The penal system of the Mascyllary Kingdom was the administrative national system for detention and punishment of an individual who had been convicted of breaking the law through and of the justice system of the Kingdom. It used a variety of different methods of punishment, such as incarceration in prisons, paying fines, the pillory and whipping as corporal punishment, and the use of the death penalty. Prison labor was almost universal and convicted people at large had no legal protection during their time of punishment, which led to them being often abused through torture and rape. The legal framework was designed to deprive the lower class of their personal freedoms and to effectively combat souring crime; it also served to manipulate politics and economics, convicting enemies and individuals of too much influence to harsh sentences under the disguise of law enforcement. However, often sentences were arbitrary; around half of all convictions of the system between 1830-1900 are estimated to have been false, faulty, or without any legal basis.

Mascylla's penal system until 1924 is noted to have had extremely harsh means of penalization, which can be traced back to the criminal law of it's military. Furthermore, reforms of the judicial branch and its laws could only be proposed and approved by the usually conservative and militaristic Monarch, while the liberalised Reichsrat had virtually no power to demand or propose reform of the justice system. The penal system remained mostly intact throughout the history of the Mascyllary Kingdom, until a formal law code (Krongesetz) was implemented by the May Republic and later by Mascylla, forbidding capital punishment and physical assault on prisoners, in compliance with the AN Charter, and introducing their rehabilitation.

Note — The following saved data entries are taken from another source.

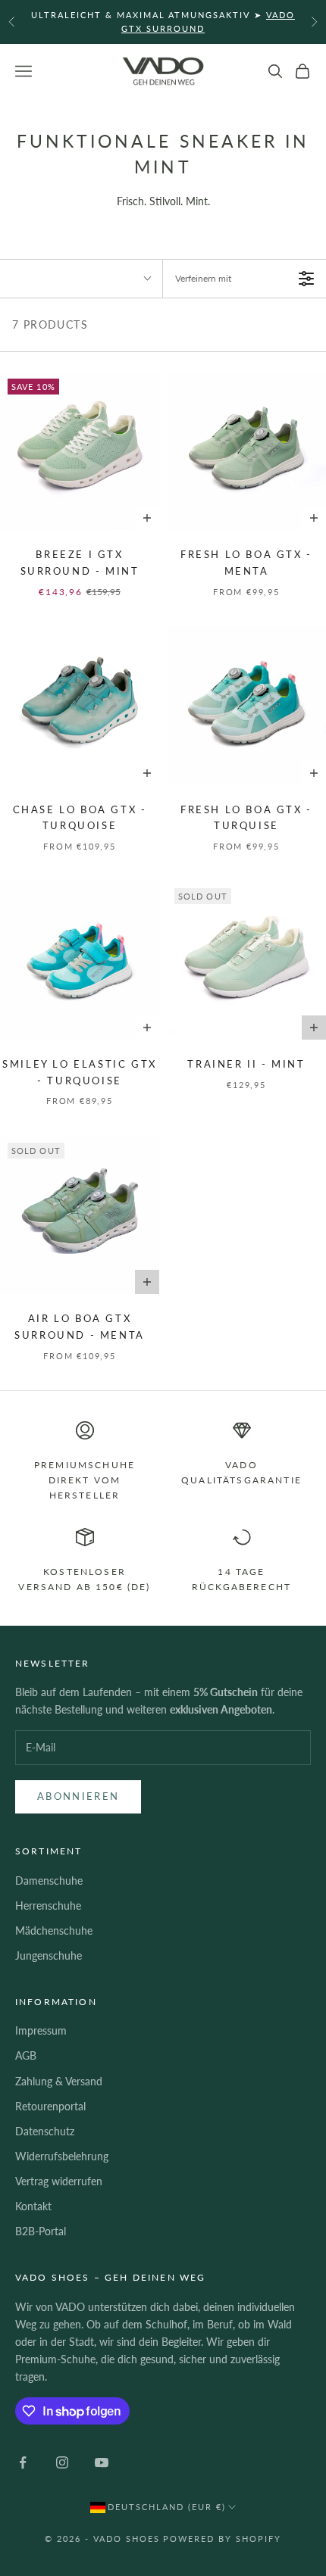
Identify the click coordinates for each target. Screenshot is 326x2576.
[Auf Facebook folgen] (22, 2462)
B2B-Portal (40, 2231)
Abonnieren (78, 1796)
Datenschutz (44, 2131)
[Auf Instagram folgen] (62, 2462)
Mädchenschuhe (53, 1930)
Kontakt (33, 2206)
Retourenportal (50, 2106)
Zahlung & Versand (58, 2081)
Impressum (41, 2030)
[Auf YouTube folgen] (101, 2462)
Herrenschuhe (48, 1905)
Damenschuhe (49, 1880)
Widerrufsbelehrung (61, 2156)
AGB (25, 2055)
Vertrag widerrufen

Its legacy is still widely disputed and has raised questions about the effectiveness of extreme penal systems on combating crime. While some argue the system resembled "modern slavery", others see it as a functioning model of law enforcement and, to a lesser extent, advocate for the formal reintroduction of capital punishment. Psychologists also determine the criminal justice system of the Mascyllary Kingdom to be a decisive factor in the latter development of dissatisfaction with the government that would culminate into the Mascyllary Revolution, and also a behavioural change within society between 1850 and 1920.